Here, Kitty
This has got to be the smartest protozoan on earth. Toxoplasma gondii, a parasite that infects hundreds of millions of people (an estimated 50 million in the U.S.), has a genome that's only 80,000 units long compared to humans' 3 billion, and certainly no room for a brain in an organism smaller than the dot over this i. Yet in its unstoppable drive to survive, it manages an astonishingly clever trick: it erases rats' and mice's innate fear of cats.
Why would Toxoplasma want to do that? Because although it lives in rodents' brains, it can reproduce only in the intestine of a cat. To perpetuate itself, it therefore has to induce a cat to eat a rodent. Hardly a challenge "but getting the rodents to sit still for such a thing is. In 2000, scientists at Oxford University found that Toxoplasma manages the feat by making rodents lose their fear of cats, regarding them as no more a threat than, say, bunny rabbits.
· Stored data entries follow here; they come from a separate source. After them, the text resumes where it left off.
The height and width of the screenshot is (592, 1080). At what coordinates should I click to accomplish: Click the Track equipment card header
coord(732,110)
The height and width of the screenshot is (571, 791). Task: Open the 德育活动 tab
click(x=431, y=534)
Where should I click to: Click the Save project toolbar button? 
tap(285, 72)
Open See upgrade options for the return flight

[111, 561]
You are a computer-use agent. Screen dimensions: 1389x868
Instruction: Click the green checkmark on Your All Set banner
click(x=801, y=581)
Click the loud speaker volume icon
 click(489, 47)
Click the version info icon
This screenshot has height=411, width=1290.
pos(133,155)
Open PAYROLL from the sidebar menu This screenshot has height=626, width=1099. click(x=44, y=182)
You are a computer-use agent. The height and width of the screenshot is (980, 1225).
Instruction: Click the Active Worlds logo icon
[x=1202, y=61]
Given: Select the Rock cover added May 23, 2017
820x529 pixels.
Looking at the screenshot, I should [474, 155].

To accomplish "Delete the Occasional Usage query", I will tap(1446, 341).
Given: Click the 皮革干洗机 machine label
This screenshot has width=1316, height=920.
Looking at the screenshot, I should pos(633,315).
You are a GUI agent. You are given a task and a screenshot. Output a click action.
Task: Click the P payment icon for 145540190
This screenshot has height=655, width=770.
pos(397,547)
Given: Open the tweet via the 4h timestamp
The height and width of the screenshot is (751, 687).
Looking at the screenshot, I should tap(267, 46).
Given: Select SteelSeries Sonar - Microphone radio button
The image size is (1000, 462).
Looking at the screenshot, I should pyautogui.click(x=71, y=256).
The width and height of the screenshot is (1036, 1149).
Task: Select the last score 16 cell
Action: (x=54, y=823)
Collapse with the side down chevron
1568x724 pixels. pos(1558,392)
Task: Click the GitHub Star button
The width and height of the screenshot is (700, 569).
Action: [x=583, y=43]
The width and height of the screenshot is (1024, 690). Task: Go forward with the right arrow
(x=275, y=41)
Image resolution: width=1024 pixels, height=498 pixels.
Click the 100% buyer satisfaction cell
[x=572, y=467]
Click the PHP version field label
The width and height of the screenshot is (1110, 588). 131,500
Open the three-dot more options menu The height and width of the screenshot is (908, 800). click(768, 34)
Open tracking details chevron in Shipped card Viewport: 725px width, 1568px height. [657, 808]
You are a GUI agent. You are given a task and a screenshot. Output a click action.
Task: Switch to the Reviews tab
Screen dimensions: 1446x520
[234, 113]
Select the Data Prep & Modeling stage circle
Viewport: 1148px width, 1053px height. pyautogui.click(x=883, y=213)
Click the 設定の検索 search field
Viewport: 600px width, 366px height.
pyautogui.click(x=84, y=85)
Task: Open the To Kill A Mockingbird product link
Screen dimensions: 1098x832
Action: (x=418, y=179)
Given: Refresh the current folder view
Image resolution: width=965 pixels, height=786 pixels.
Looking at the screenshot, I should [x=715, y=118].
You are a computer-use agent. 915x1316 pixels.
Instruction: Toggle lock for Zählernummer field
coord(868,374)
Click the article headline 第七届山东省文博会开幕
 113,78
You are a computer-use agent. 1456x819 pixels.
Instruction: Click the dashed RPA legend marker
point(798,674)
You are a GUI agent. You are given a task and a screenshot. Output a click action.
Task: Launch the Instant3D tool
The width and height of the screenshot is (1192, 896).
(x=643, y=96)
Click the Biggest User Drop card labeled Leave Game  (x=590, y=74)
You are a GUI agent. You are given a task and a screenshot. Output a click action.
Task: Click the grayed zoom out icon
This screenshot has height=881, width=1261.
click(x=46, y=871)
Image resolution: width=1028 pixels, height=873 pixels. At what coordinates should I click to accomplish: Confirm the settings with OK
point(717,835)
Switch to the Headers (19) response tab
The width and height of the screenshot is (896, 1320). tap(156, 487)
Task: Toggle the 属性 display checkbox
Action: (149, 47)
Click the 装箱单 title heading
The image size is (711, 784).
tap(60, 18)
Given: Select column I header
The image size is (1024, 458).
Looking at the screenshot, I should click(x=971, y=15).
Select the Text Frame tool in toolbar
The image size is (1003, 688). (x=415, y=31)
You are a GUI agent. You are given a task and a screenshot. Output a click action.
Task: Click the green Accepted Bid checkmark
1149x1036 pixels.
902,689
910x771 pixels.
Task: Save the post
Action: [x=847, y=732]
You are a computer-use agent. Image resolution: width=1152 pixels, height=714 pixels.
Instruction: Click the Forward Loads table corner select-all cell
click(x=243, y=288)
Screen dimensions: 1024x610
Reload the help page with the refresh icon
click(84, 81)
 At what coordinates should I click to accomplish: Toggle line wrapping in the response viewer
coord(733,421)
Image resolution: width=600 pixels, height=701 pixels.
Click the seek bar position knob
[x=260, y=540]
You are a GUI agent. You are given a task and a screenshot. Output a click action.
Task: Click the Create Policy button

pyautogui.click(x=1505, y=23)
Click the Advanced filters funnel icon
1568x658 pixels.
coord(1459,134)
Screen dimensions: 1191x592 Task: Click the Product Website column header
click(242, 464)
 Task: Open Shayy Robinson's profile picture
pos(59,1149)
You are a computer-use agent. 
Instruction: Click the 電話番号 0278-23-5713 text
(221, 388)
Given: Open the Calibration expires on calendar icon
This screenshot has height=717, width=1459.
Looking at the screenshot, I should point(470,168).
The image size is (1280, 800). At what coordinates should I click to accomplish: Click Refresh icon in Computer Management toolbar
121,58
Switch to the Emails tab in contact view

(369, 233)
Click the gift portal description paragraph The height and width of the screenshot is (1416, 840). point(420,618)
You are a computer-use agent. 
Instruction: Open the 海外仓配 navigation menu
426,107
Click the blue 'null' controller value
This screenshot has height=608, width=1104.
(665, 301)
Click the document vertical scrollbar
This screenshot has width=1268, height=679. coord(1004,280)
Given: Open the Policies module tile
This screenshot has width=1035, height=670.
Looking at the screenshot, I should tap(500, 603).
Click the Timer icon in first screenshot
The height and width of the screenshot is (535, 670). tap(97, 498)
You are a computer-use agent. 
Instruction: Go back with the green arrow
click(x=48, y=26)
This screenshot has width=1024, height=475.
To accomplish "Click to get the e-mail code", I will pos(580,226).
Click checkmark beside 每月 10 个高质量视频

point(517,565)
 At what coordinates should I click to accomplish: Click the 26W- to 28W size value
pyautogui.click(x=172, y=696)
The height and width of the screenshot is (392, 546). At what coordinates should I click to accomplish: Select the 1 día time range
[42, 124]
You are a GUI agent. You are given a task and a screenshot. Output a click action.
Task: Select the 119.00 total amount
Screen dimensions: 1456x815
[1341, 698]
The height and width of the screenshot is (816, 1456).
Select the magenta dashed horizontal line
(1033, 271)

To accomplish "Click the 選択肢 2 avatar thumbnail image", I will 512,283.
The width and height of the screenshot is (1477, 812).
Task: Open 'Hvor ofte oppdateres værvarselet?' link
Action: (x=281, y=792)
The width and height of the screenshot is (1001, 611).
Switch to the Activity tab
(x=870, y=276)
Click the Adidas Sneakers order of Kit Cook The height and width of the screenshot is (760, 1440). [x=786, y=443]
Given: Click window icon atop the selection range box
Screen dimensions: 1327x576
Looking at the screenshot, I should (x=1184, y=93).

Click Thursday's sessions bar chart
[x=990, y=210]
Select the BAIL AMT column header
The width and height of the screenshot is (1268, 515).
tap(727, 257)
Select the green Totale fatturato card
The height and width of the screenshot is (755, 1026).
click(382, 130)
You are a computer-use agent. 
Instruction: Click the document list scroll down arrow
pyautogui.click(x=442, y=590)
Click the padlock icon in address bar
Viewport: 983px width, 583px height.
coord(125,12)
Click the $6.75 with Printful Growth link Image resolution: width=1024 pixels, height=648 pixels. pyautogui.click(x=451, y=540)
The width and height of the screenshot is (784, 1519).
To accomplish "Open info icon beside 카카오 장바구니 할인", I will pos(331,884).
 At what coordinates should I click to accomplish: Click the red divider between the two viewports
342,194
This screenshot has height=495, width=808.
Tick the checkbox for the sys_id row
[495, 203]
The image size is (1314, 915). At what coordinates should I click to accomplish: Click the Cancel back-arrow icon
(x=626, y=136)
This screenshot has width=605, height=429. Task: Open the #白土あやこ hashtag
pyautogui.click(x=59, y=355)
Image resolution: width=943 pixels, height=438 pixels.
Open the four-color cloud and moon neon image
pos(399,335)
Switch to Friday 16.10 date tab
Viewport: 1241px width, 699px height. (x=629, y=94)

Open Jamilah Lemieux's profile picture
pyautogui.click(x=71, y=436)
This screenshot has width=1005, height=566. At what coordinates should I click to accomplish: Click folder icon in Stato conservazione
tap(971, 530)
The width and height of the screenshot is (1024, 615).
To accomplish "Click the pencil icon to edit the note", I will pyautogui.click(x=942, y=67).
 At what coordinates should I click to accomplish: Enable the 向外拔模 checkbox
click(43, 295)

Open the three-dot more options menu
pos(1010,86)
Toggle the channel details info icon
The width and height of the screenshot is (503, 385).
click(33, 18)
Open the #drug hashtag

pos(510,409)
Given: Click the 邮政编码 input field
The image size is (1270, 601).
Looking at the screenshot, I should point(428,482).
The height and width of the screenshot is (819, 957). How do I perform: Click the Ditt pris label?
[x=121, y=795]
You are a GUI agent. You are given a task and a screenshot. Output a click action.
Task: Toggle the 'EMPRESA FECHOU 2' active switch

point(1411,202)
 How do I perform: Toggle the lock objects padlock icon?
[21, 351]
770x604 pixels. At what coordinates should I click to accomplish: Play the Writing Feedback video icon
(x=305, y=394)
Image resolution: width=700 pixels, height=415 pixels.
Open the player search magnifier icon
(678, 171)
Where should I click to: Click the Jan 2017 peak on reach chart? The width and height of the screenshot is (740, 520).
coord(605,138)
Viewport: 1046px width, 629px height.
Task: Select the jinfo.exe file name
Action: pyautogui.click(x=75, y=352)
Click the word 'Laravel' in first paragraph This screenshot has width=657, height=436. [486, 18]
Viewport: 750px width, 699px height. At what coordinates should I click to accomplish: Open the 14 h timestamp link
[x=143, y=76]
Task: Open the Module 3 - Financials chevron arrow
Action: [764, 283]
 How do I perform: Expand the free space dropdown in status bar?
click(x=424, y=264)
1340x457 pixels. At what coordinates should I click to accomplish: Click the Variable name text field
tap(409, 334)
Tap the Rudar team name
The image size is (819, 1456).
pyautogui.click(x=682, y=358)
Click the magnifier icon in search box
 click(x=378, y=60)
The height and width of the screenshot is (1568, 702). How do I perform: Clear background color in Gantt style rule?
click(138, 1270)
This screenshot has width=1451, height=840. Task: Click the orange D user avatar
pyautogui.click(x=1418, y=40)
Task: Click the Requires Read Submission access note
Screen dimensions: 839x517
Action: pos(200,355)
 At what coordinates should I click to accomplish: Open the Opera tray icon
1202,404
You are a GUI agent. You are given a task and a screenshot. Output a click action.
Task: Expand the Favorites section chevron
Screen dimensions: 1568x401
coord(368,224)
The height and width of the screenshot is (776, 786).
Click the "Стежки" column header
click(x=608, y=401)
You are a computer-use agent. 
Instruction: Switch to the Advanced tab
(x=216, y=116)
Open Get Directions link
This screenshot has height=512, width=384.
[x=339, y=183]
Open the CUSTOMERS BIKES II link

Now scientists have figured out how the protozoan manages this. Scientists at Stanford University report that Toxoplasma-infected mice and rats don't lose their fear of everything, nor do they become less anxious overall. They are just as neurotic about strolling through an open field (you never know when a predator might swoop down from the skies or in from the sidelines) or eating unfamiliar food. But they lose their fear of bobcat urine, the smell of which tells them they might be on the dinner menu. The reason, the Stanford team finds, is that Toxoplasma cysts make a beeline for a particular brain circuit centered on the amygdala, the structure that coordinates fear responses; the cysts were twice as dense there as in other brain regions. Rodent brains have a brain circuit dedicated to feeling afraid of the odor of predators, and this seems to be what the Toxoplasma cysts disrupt. The loss of fear "is remarkably specific," the scientists report in Proceedings of the National Academy of Sciences. The discovery underlines how exquisitely adapted even the lowliest protozoan is for survival.